En estas elecciones no participaron todos los partidos de oposición que alguna vez conformaron a la extinta Mesa de la Unidad Democrática (MUD) como Primero Justicia (PJ) o Voluntad Popular (VP). Sin embargo, el partido Avanza Progresista (AP) y sus aliados; Cambiemos Movimiento Ciudadano, Soluciones por Venezuela, Esperanza por el Cambio, MAS y Copei, inscribieron candidatos propios. Frente a un escenario dividido, y no únicamente entre el binomio chavismo-oposición, los líderes opositores no encontraron un camino para alzarse con la mayoría de votos.

El caso Baruta

En el Municipio Baruta, caracterizado por ser uno de los municipios opositores de la capital, según las actas de los centros de votación, al menos nueve cargos fueron para el Gran Polo Patriótico (GPP) y tres a los partidos La Fuerza Del Cambio o Por Amor a los Pueblos, promovidos ambos por el alcalde Darwin González.

La ahora concejal del municipio por el GPP, Georgette Topalián publicó en Twitter que el oficialismo venció a sus contrincantes, no solo representados por La Fuerza del Cambio o Por Amor a los Pueblos sino también por Alianza por el Cambio, Movimiento al Socialismo, Soluciones por Venezuela, Cambiemos, Copei y Avanzada Progresista.

Martínez explicó a través de la misma red social que ese municipio se perdió no por la abstención que caracterizó estos comicios sino por “la división entre los partidos de la oposición que decidieron acudir” y a esa afirmación se le sumó Seijas: “hay cansancio en una población acostumbrada a que se le vendan elecciones como soluciones finales, y no como parte de una hoja de ruta en la lucha por el cambio”.

Sin embargo, los políticos opositores no concuerdan.

¿Estrategia opositora?

El partido Primero Justicia, inhabilitado por su desconexión en las presidenciales de mayo, aseguró que la abstención fue una acción en la que “los venezolanos hablaron claro y fuerte”, una acción que marcó “la manifestación de rebeldía ante la dictadura más grande que podamos ver”.

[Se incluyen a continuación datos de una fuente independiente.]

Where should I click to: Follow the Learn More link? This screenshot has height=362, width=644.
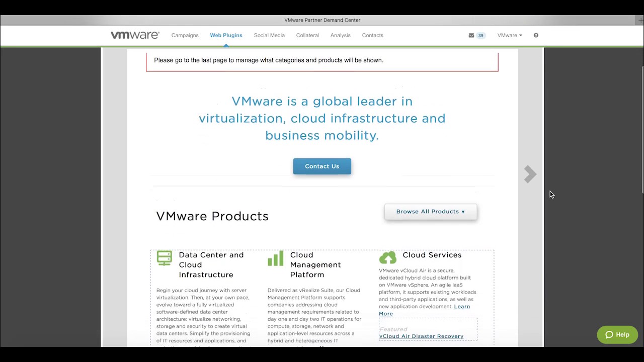point(462,306)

Asimismo, indicó que lo sucedido en la jornada “es una reafirmación del pueblo venezolano que a partir del 10 de enero Maduro y su régimen inician su etapa final”, gobierno que, a su juicio, es criticado por “usurpar el poder y someter a nuestro pueblo al hambre y la miseria”.

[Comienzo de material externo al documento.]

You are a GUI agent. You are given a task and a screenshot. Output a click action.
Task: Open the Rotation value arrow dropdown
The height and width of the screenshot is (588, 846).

Por otro lado, el representante de la Causa R y candidato a la gobernación del Estado Bolívar, Andrés Bolívar dijo que “en Venezuela, el voto perdió su eficacia para renovar la representación popular, para el cambio y la alternativa politica. En Venezuela, el voto no decide, el voto no elige. El acto de votación es un simple trámite para salir del paso y para que el dictador mantenga su fachada».

Mientras que el excandidato presidencial Henri Falcón, consideró que los altos niveles de ausentismo electoral obedecen a que la ciudadanía siente desconfianza a las instituciones del Estado y dijo que la no participación en el proceso no ayudará a cambiar la actual situación por la que atraviesa Venezuela.

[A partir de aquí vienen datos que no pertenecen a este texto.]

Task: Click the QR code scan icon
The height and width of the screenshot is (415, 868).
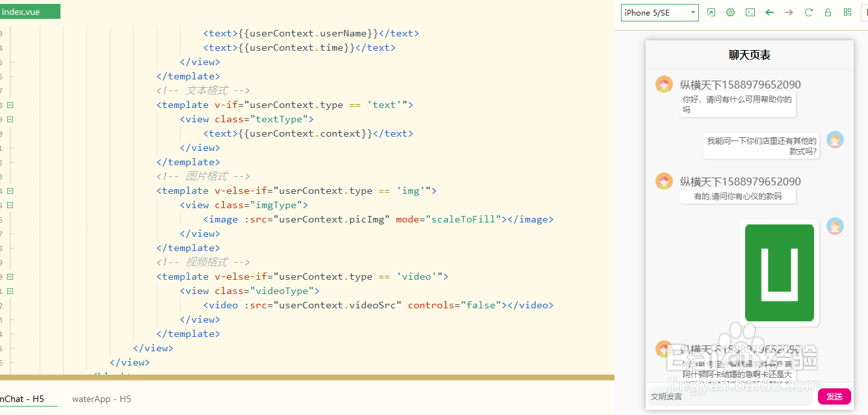Action: [847, 12]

“Abogamos por un gran acuerdo de unidad nacional que nos permita convocar a un proceso de elecciones libres y democráticas, para echar a este mal gobierno que ha generado el peor de los caos en todo el país”, escribió en Twitter.

Frente a la oposición en clara desunión, sin una estrategia pública y derrotada, el politólogo y profesor de la UNIMET Guillermo Aveledo Coll dijo en entrevista a El Estímulo que “en términos amplios, es trágico que una alternativa política no pueda expresar o acordar un programa de gobierno local y un modo de vida distinto, tanto más porque esos planes y propósitos han sido tenazmente diseñados para otras coyunturas. Pero esto es consecuencia de los asuntos no resueltos dentro del amplio espectro opositor, donde no hemos debatido con suficiente honestidad las implicaciones de este cambio estratégico”.

Martínez recordó lo que estuvo en juego durante estas elecciones: “la autonomía de los municipios está comprometida con las atribuciones que la Revolución otorga al llamado Estado Comunal. En el caso específico de los consejos comunales la ley los reconoce como las instancias para la gestión directa de las políticas públicas y proyectos”.

“El problema de fondo no es el caso #Baruta (aunque retrata bien los problemas de la oposición), ni la participación del 27% (recordando que a las 8:00pm hasta 14% de las mesas estaban abiertas). El problema es la falta de organización ante el avance del Estado Comunal”.